Tuesday 10 May 2011

Would you like a cup of tea?

Ginger bread, Ferrells Bakery Fore Street St Ives
Visual Athletics Club: A nice cup of tea, 2010


Tea is a panacea - a cure-all that we defer to in times of stress. Emotions are mollified by a cup of tea. In hospitals it's an indication of bad news, and if biscuits are produced you know you're really in trouble. Sweetened tea is an alternative to a shot of brandy applied to steady the nerves and becalm an emotional tsunami. As we work hard to control our unspiralling lives we turn to certain crutches to see us through - a cigarette, a large drink but a cup of tea is the anywhere, anytime solution.

Rituals and symbolism that surround tea may be a hangover from the Japanese Tea Ceremony. The UK Tea Council describes its nascence  as coming from 'the Taoist idea of trying to find beauty in the world combined with the Zen Buddhist belief that the mundane and particular were of equal importance with the spiritual and universal.
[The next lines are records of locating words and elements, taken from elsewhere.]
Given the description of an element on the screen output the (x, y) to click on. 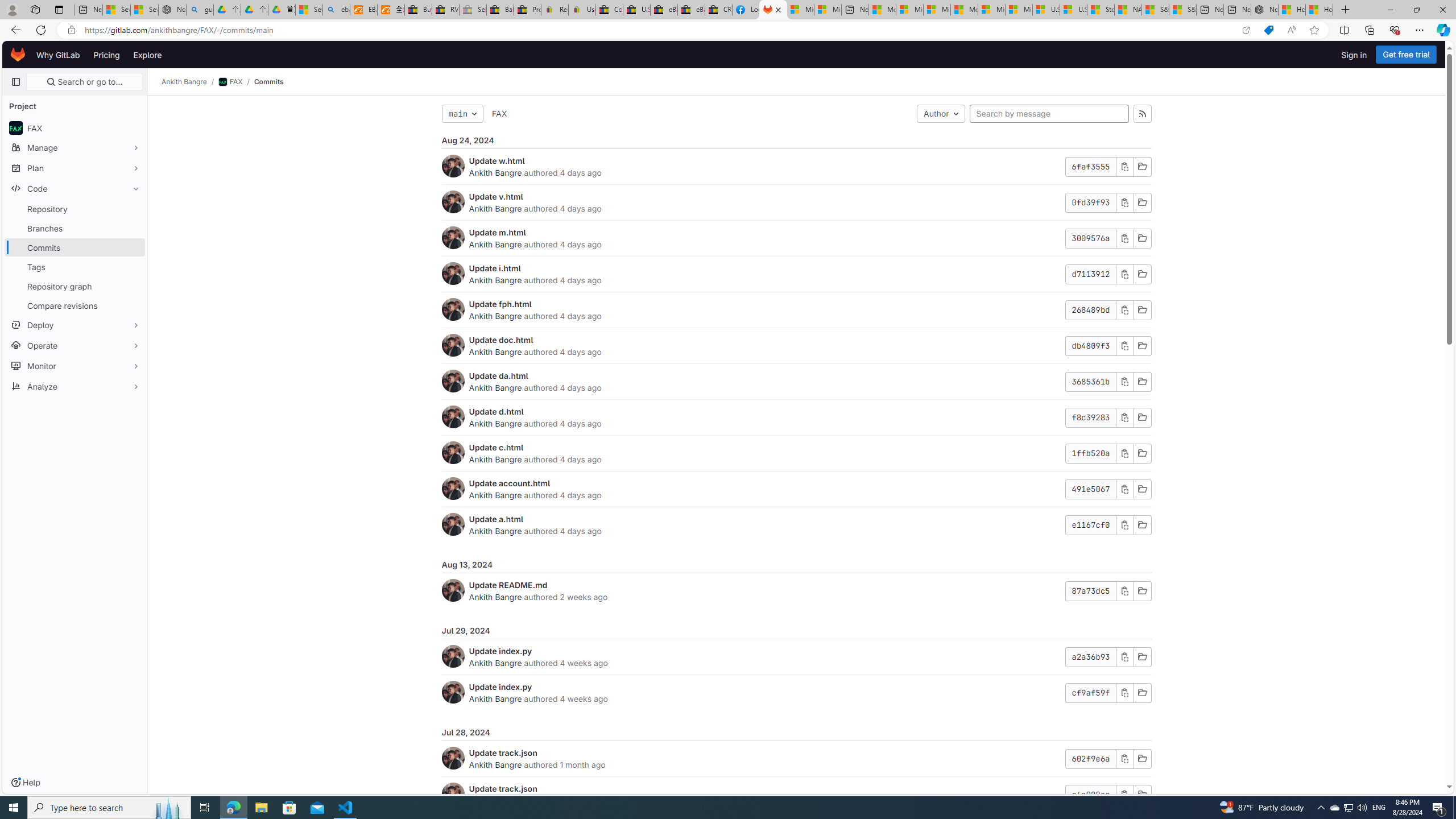
Get free trial (1406, 54)
Code (74, 188)
Update i.htmlAnkith Bangre authored 4 days agod7113912 (796, 274)
Consumer Health Data Privacy Policy - eBay Inc. (609, 9)
Update d.html (496, 411)
Deploy (74, 324)
Browse Files (1141, 794)
Log into Facebook (746, 9)
Given the description of an element on the screen output the (x, y) to click on. 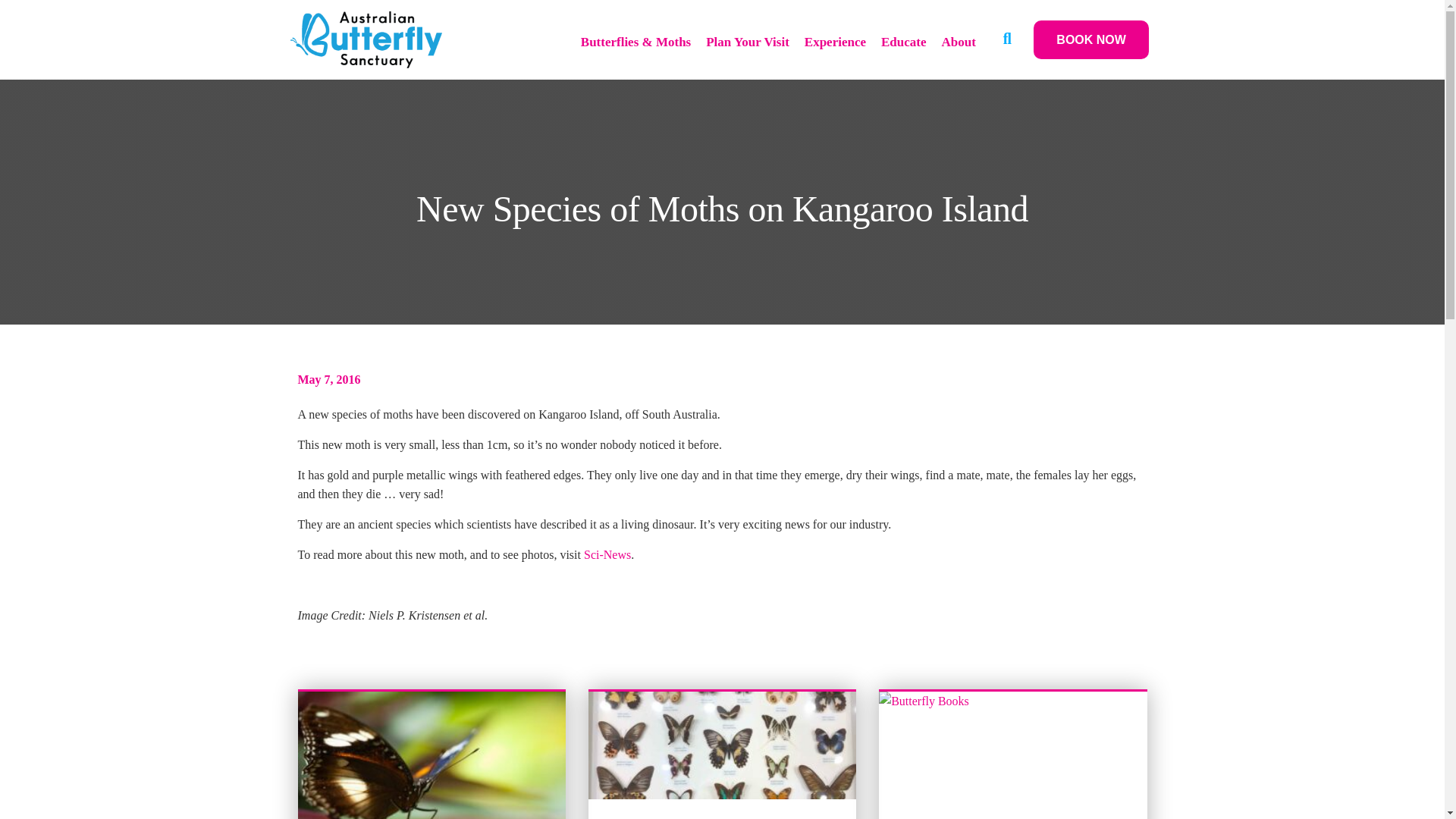
Educate (896, 41)
Plan Your Visit (739, 41)
Experience (827, 41)
Given the description of an element on the screen output the (x, y) to click on. 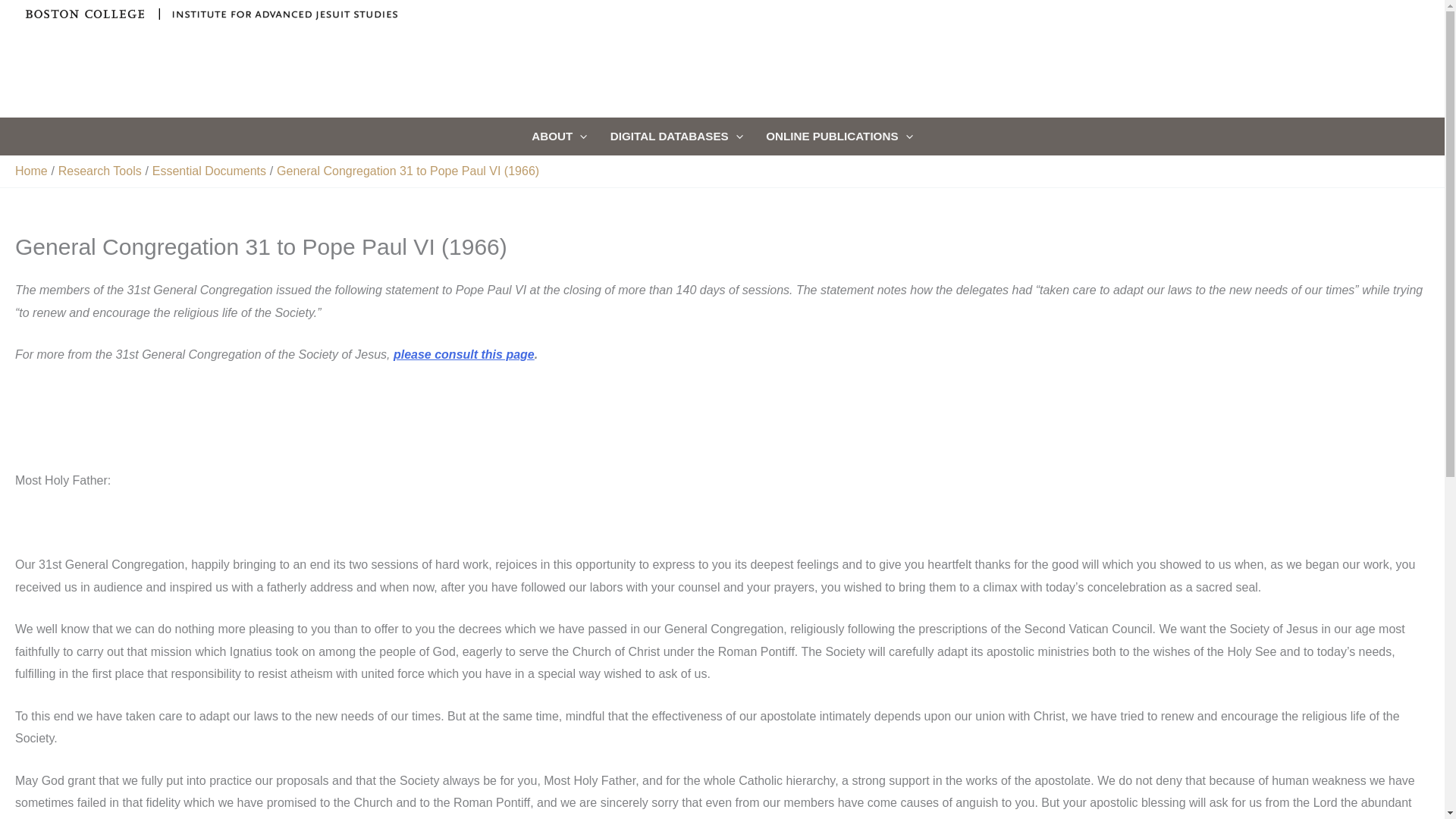
ONLINE PUBLICATIONS (839, 136)
ABOUT (558, 136)
DIGITAL DATABASES (676, 136)
Given the description of an element on the screen output the (x, y) to click on. 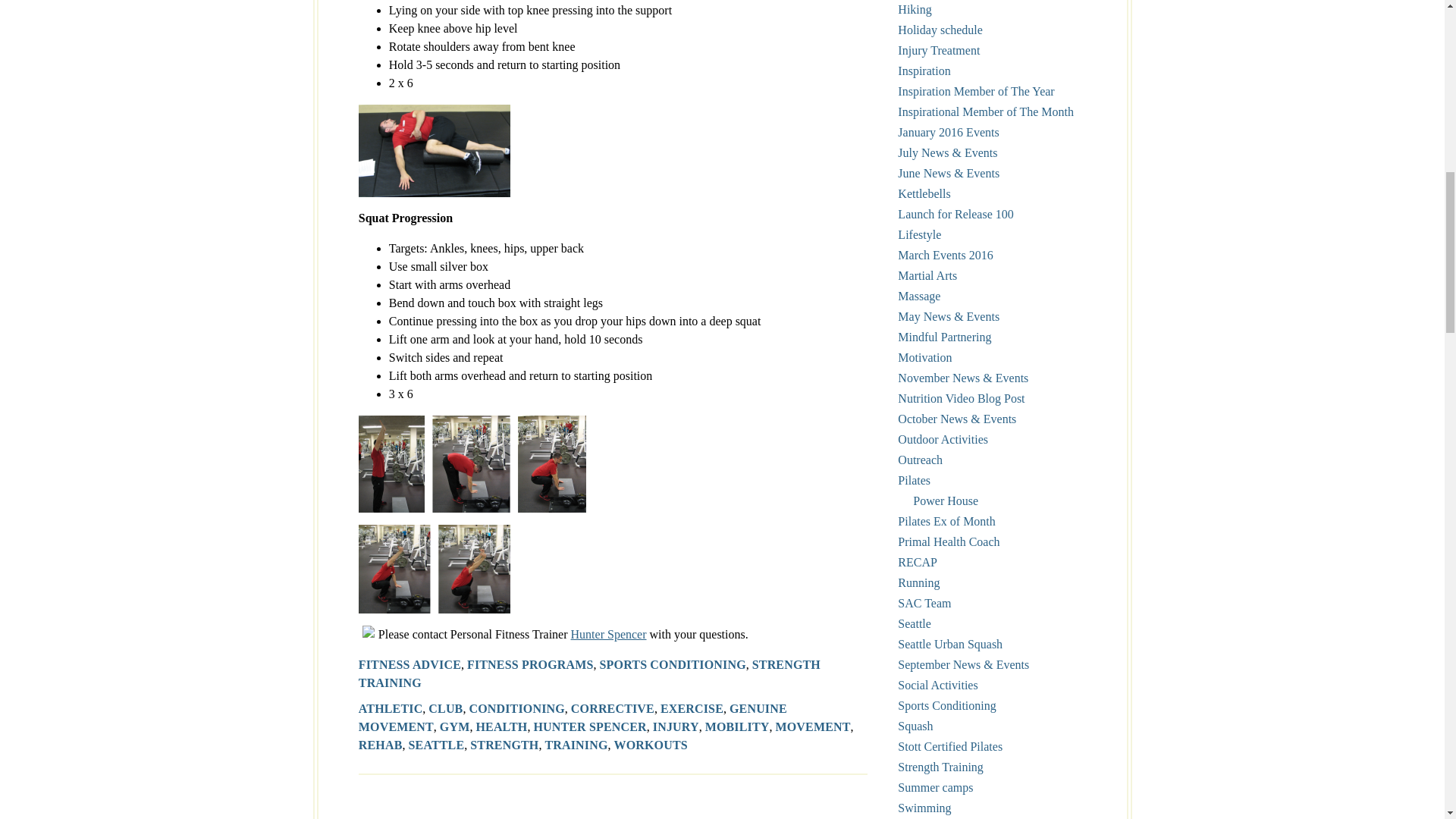
EXERCISE (692, 707)
GENUINE MOVEMENT (572, 717)
SEATTLE (435, 744)
REHAB (380, 744)
ATHLETIC (390, 707)
HEALTH (501, 726)
WORKOUTS (650, 744)
CONDITIONING (516, 707)
CORRECTIVE (611, 707)
MOVEMENT (812, 726)
Given the description of an element on the screen output the (x, y) to click on. 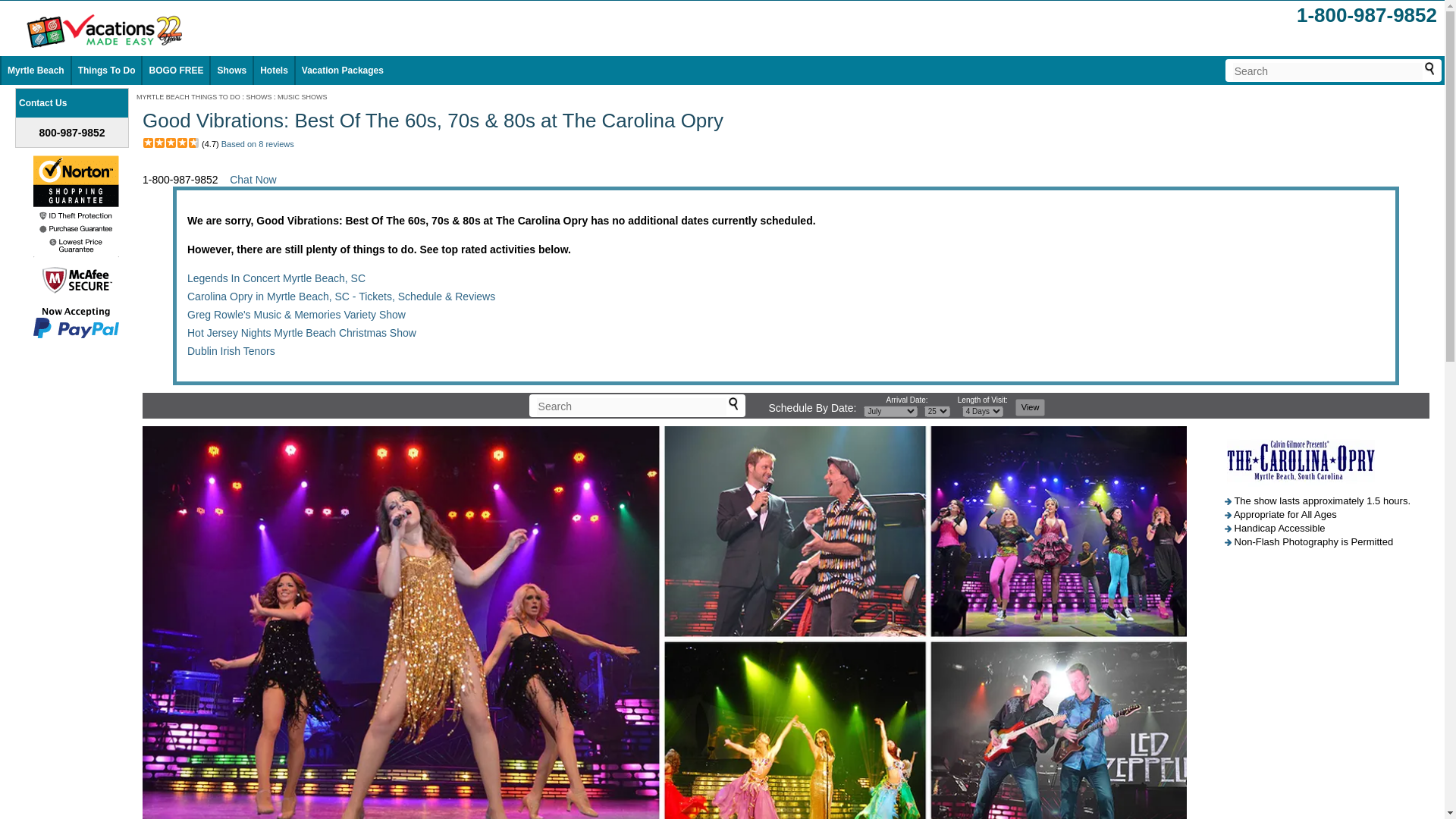
View (1029, 407)
BOGO FREE (175, 70)
Shows (231, 70)
MYRTLE BEACH THINGS TO DO (188, 96)
Dublin Irish Tenors (231, 350)
Myrtle Beach (35, 70)
Hot Jersey Nights Myrtle Beach Christmas Show (301, 332)
View (1029, 407)
Things To Do (106, 70)
Hotels (274, 70)
Chat Now (253, 179)
MUSIC SHOWS (302, 96)
Based on 8 reviews (257, 143)
Vacation Packages (342, 70)
SHOWS (258, 96)
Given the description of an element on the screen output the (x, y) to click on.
Thus the ritual of tea making expressed the quest of greatness in the smallest details of life, and the formalised acts of graciousness and politeness that are integral to the Ceremony are an outward form of an inner belief in the importance of peace and harmony.' 

By serving tea we could subliminally be tapping into an ancient culture that put tea at the heart of a meditative, highly contemplative ritual, thus lending stability to crisis. A cup of tea remains a fail-safe, a gesture, an acknowledgement of our inability to alter the situation but a remedy seeped in empathy.